Chiefs of Signal
Major General Harry C. Ingles
1943 - 1947
MG Harry C. Ingles likened communications, in the hands of the commander, to a rifle in the hands of an infantryman ‑ each was a weapon used to accomplish certain objectives.
As Chief Signal Officer from 1 July 1943 until 31 March 1947, Ingles was responsible for providing every commander with the communications to control his forces. His years as Chief Signal Officer included some of the most challenging times of World War II.

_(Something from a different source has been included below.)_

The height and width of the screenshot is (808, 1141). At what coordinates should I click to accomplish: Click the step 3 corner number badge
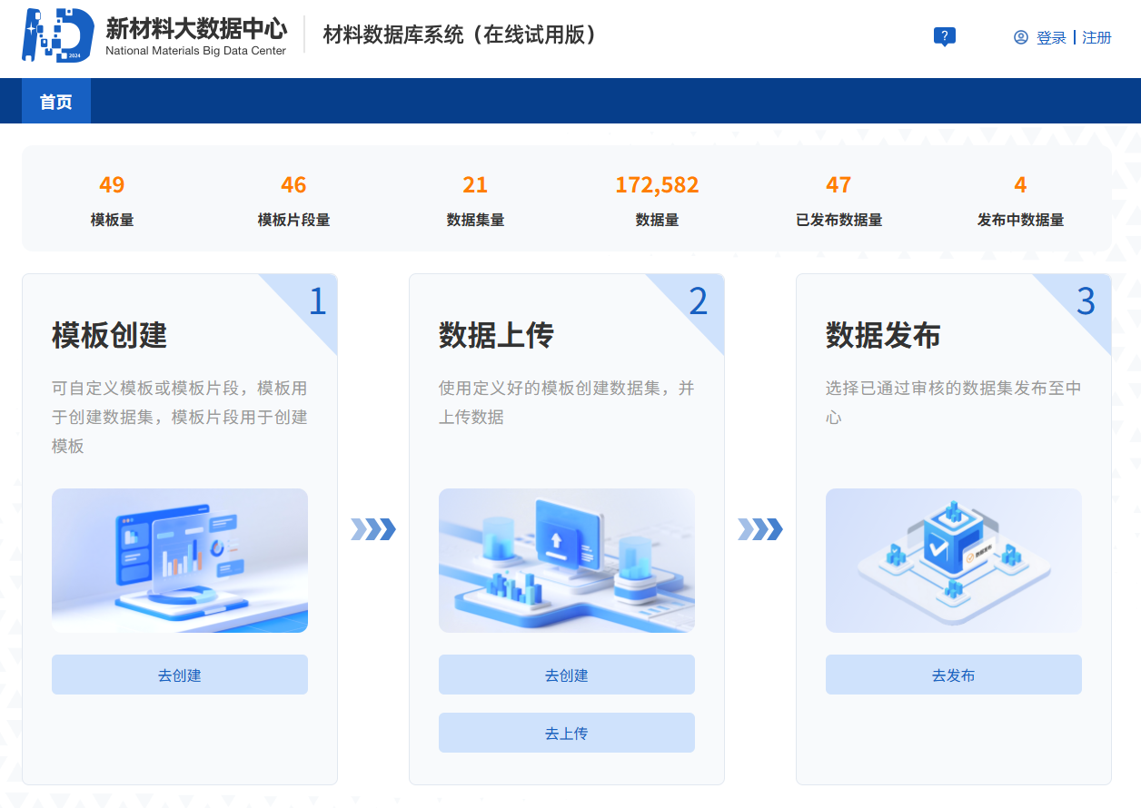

During Ingles' tenure in the branch's highest position, Signal troops landed in France on D‑Day by parachute with the 101st Airborne and afoot with the 294th and 286th Joint Assault Signal Companies on Omaha and Utah Beaches, respectively. The 165th Signal Photographic Company also landed with the first infantry elements at Omaha Beach. Its commanding officer, Captain Herman Wall, was the first Signal Corps casualty of the Normandy invasion.
Ingles, who was born in Pleasant Hill, Nebraska, on 12 March 1888, graduated from West Point in 1914, and served in World War II in both Panama and the European Theater of Operations before becoming Chief Signal Officer. After its phenomenal buildup for the war, he saw the Corps lose its aviation communications‑electronics responsibilities to the Army Air Forces, in 1944, and radio‑intelligence to the Army Security Agency, the following year. The loss of these activities reduced the Corps personnel by one half. However, the expanding military communications‑electronics field quickly restored its losses and greatly enlarged the Signal Corps.
Before Ingles retired in 1947, the Signal Corps was assimilating the new technology by, among other things, breaking all previous records by transmitting a nine‑word radioteletype message around the world in 9.5 seconds (April, 1945). On 10 January 1946, Signal Corps engineers, in Project Diana, made the first radar contact with the moon, using a modified SCR‑271 long range radar set.